BK Museum Costume Exhibit - 2010

Monday, September 13, 2010


There is much more to fashion than simply aesthetic. Just as paintings from centuries past provide valuable information about the era from which they arose, so too does the history of fashion and costuming. With this in mind, The Devenish Group (consisting of many young professionals), led by Louise Devenish, recently visited the Brooklyn Museum’s exhibition, American High Style: Fashioning a National Collection to observe this concept within the museum’s holdings. The group first examined portraits of women in history, paying particular attention to the relationship between dress and symbolism. With an informed view, the group then viewed the museum’s costume collection.

The paintings on display provided background information that allowed the garments in the costume collection to be understood in symbolic and social contexts rather than to be perceived as solely decorative.
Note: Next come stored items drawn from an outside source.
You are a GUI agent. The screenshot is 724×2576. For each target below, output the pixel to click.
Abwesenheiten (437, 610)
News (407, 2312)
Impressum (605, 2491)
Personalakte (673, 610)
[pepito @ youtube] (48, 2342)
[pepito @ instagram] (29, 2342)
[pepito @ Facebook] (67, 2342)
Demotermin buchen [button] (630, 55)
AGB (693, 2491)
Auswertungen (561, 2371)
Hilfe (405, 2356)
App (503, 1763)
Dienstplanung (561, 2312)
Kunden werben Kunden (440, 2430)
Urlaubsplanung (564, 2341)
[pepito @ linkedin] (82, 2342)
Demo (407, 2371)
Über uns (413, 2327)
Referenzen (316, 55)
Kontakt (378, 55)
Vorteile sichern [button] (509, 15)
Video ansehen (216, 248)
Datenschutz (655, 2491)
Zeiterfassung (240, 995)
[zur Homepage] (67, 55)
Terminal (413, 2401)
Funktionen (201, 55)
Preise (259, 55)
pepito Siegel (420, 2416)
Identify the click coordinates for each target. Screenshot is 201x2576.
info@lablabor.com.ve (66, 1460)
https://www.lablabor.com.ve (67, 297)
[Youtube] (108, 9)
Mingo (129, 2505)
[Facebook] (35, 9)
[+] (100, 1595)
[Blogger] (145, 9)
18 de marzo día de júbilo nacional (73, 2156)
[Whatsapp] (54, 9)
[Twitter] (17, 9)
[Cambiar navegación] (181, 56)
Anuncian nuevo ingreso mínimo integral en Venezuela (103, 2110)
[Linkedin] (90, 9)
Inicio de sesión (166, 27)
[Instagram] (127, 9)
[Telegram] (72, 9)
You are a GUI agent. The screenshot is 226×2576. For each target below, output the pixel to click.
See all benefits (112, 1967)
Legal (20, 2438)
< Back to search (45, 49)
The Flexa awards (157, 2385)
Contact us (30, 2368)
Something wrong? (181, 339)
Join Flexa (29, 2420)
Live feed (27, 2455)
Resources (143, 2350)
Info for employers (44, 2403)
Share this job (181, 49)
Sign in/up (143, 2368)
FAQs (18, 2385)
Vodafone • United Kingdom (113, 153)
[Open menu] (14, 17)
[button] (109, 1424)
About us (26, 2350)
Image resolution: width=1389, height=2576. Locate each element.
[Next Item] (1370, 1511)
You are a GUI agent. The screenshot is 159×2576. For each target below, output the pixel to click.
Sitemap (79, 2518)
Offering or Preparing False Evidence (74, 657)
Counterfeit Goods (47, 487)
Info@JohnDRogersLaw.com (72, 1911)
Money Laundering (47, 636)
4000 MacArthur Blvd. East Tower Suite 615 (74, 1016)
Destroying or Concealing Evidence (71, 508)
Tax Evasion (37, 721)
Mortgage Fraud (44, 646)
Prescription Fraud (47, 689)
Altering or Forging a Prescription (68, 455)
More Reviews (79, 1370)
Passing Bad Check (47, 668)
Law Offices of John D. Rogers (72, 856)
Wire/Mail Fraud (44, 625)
Portraits created by notable artists such as William Williams, William Merit Chase, John Singleton Copley and Rembrandt Peale, to name just a few, used costume and iconography to express their sitter’s wealth and valued personal qualities or, rather, the wealth and qualities that the sitter wanted others to think they possessed.

The early fashion designers highlighted in American High Style continued this tradition of self-propaganda for their clients by creating pieces that mirrored the attitudes of women and the social climate of their times. Themes presented in the collection include chastity and sexuality, leisure and sport, and obedience and independence. The exhibition boasted historically significant costume by American designers such as Bonnie Cashin, Elizabeth Hawes, Norman Norell and the European designers from whom they drew much influence, namely, Charles Frederick Worth, Elsa Schiaparelli, Jeanne Paquin, Madeleine Vionnet and Christian Dior. The groups experience at the Brooklyn Museum was educational, insightful and left everyone enlightened and with the ability to recognize fashion not only as well crafted works of art, but also as documents of their time.